Tennis-Specific Ab Workouts

Perform tennis ab workouts that build muscle and improve power.
i Jupiterimages/Comstock/Getty Images

Tennis requires a strong core to create the racket speed for powerful groundstrokes and serves. While your legs move down and up, your core primarily moves side to side, so ab exercises that include targeting your obliques help you hit harder forehands and backhands and serve more aces.

Strength Workouts

Step 1

Start with muscle-building workouts to build your core muscles. Perform your exercises slowly, using maximum muscular effort by keeping tension in your muscles and including a pause between reps. For example, when performing crunches, don’t let your shoulders touch the ground after you lower yourself. Pause for one or two seconds, then raise yourself. This prevents you from dropping down rather than lowering yourself with control, and raising with a bounce rather than using your abdominal muscles.

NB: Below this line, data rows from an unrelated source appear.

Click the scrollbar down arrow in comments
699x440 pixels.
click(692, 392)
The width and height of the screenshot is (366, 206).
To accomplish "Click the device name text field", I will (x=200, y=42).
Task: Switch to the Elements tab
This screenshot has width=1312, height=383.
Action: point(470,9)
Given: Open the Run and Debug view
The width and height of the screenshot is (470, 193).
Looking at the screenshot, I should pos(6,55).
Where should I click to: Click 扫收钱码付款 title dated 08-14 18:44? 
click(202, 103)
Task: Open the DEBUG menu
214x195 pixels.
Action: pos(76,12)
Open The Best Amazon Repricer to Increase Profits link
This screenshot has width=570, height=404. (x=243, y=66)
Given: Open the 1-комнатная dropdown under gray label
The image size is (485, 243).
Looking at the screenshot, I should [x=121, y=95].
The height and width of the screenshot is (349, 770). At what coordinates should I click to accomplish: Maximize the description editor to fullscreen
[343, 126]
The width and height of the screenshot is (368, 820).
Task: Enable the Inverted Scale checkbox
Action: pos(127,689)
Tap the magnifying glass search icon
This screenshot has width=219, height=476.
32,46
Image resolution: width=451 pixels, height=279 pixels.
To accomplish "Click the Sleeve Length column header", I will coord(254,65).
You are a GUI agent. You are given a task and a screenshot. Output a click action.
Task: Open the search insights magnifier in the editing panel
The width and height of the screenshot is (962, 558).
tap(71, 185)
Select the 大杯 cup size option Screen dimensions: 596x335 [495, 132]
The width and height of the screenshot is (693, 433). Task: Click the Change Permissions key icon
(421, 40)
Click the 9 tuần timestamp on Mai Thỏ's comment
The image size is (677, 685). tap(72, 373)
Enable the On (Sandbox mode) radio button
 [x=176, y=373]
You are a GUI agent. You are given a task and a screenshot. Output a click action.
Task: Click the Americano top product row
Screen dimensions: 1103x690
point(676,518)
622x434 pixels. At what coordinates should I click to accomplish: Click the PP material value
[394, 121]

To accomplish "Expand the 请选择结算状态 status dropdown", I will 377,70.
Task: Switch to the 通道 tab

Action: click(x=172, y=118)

Perform your repetitions to failure, take one or two minutes to recover, then start a new exercise.

Step 2

Perform more reps of your exercises using less intensity to build the muscular endurance necessary to play long matches. For example, instead of doing crunches slowly with a pause between reps, perform them quicker, letting gravity help you drop down and momentum bounce you back up. You wiall build less muscle, but improve endurance through the added reps.

Step 3

Perform exercises that simulate the speed of tennis to build the reactive power that comes from two or more muscles working together. Perform high-speed reps for 30 seconds, then take a break for 60 to 90 seconds before starting another set. Do not use resistance, such as weights or exercise cords.

Step 4

Perform a variety of bodyweight exercises, including crunches, reverse crunches, hip raises, lying-side oblique crunches, bicycle kicks and V-ups. Perform some body-weight exercises, such as crunches, on a stability ball to increase core use.

Step 5

Use a medicine ball to perform Russian twists and wall tosses. For wall tosses, stand about one foot from a wall, holding a medicine ball near either hip. Toss the ball against the wall and catch it at the starting position; repeat for 10 tosses. Take a short break, then repeat on the other side. Use your left arm as your dominant arm when you toss from your left side to simulate a left-hand dominant backhand if you are right-handed. Make your right arm dominant on your right side to simulate a forehand.

Step 6

Use other equipment to build muscle, train endurance and improve power. Use a home gym or cable machine to pull cables across your body. For some exercises, start from your shoulders; for others start at your hips. Use an ab wheel, rolling straight back and forth, then from side to side to work your obliques. Perform kettlebell swings to build core strength and muscular endurance and to burn calories.